Lights twinkle on the tree illuminating the darkness, cookies and milk reside by the fireplace, and children sleep in their beds waiting for Santa Claus to slide down the chimney on the night of Christmas Eve. Unless those children already know the truth about the man in the red suit and how old St. Nick doesn’t really exist.
Don’t be that person who spoils the truth about Santa Claus to little kids. “Tina Fey spoiled it for me in “30 Rock” when I was 8 years old,” sophomore Zella Haase said. “She said ‘that’s just a childhood dream like Santa or the Tooth Fairy’ so I asked my mom what that meant and that’s when I learned Santa wasn’t real.”’

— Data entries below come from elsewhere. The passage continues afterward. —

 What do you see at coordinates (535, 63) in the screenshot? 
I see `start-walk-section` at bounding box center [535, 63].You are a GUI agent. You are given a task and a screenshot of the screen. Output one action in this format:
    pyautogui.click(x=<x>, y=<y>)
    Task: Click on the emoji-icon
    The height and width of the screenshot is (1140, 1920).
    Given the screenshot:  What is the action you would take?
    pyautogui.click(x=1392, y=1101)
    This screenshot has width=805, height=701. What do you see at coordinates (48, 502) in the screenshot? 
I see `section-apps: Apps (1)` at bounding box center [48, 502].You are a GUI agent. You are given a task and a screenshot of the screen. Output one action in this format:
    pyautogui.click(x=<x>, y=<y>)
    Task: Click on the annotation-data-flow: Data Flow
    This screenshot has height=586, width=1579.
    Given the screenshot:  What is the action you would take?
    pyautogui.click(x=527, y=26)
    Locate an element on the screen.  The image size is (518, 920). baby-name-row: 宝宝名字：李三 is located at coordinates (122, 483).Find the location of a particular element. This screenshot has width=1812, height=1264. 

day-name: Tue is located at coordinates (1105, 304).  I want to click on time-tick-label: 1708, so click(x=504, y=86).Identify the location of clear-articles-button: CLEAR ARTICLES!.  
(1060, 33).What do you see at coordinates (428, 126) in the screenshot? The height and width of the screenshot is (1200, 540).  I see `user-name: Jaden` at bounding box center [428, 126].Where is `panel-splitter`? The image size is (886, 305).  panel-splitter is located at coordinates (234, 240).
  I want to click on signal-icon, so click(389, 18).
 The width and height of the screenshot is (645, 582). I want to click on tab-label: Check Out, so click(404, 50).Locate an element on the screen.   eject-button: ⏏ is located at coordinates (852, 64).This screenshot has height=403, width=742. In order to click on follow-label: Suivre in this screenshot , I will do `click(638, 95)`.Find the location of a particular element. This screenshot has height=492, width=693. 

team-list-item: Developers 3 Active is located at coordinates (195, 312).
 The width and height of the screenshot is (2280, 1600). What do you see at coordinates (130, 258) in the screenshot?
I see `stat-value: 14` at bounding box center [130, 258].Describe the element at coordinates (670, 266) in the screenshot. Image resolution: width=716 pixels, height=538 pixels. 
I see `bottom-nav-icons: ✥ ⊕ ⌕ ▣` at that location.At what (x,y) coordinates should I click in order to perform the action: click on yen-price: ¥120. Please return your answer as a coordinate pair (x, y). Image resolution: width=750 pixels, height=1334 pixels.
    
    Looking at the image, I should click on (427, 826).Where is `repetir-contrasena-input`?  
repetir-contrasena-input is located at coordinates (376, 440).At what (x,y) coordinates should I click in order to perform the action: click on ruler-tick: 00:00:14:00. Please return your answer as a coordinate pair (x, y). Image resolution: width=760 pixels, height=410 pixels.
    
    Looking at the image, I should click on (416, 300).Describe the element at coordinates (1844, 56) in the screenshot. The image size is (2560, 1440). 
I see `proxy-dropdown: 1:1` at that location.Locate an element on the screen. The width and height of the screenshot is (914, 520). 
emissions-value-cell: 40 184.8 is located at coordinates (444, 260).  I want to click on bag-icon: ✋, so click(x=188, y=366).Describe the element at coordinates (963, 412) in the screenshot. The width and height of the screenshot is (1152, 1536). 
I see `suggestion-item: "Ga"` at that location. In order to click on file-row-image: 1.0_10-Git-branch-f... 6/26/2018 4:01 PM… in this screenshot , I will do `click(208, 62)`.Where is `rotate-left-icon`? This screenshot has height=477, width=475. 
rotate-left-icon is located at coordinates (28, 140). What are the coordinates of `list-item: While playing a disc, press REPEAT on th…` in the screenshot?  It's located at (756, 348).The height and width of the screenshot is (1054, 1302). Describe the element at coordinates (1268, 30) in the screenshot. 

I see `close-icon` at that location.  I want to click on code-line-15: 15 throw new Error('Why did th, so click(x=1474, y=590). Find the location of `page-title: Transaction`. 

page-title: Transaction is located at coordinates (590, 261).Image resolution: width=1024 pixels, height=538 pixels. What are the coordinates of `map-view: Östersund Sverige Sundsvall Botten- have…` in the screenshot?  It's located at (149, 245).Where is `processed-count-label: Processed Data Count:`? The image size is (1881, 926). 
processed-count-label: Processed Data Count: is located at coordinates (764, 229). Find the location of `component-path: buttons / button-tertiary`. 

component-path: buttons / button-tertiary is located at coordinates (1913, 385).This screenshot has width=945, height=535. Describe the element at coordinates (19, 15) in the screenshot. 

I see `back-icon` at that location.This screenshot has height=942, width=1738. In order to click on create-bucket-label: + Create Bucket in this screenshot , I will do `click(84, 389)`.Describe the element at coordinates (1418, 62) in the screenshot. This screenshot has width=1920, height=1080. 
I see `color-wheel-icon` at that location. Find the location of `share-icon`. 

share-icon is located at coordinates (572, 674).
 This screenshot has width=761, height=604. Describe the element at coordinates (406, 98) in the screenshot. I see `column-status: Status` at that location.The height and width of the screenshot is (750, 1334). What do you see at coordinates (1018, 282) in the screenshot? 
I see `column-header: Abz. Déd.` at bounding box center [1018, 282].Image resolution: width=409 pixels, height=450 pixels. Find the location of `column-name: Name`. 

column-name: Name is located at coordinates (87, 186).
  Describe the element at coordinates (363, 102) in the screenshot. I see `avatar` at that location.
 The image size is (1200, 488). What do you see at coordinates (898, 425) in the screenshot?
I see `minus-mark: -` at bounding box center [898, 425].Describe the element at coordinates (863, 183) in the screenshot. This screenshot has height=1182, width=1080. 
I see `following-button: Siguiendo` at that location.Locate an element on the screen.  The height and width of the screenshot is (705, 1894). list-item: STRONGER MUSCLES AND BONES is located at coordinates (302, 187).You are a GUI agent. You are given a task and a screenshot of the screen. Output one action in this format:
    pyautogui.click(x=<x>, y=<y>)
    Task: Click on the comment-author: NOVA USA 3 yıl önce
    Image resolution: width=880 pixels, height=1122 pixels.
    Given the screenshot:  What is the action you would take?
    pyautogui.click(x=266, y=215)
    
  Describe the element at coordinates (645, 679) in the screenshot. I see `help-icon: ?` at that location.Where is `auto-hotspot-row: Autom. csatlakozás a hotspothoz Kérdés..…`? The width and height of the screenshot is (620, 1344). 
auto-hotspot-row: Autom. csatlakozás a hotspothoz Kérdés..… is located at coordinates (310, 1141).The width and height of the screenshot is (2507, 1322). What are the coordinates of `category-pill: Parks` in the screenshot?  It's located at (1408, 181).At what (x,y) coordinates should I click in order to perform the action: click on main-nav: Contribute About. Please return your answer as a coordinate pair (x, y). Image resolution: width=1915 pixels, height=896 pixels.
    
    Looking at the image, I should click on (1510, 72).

It’s supposed to be the most wonderful time of the year where Frosty the Snowman is a jolly happy soul, Jack Frost nips at your nose, Rudolph goes down in history, and where you rock around the Christmas tree. Ruining the magic of Santa should not be on your to-do list.
“I saw my parents bring down the presents from Santa and put them under the tree” junior Alex Presley said. “In the morning, I was telling everyone to go back to bed because Santa never came because I knew the presents under the tree were from my parents.”
Some people just figure out the truth themselves, which is a part of growing up, but don’t go telling 6-year-olds that the elves in Santa’s workshop don’t exist.
“I was 6 years old and my brother woke me up Christmas Eve night saying he wanted to show me something,” sophomore Christine Becker said. “He showed me, my parents, putting the gifts from Santa under the tree.”
Now if you know someone in their 20s still convinced that their presents were brought to them in a sleigh pulled by reindeer, then maybe it’s time to tell them. But believing in Santa adds a bit of magic to the holidays, so don’t be that person who ruins the magic.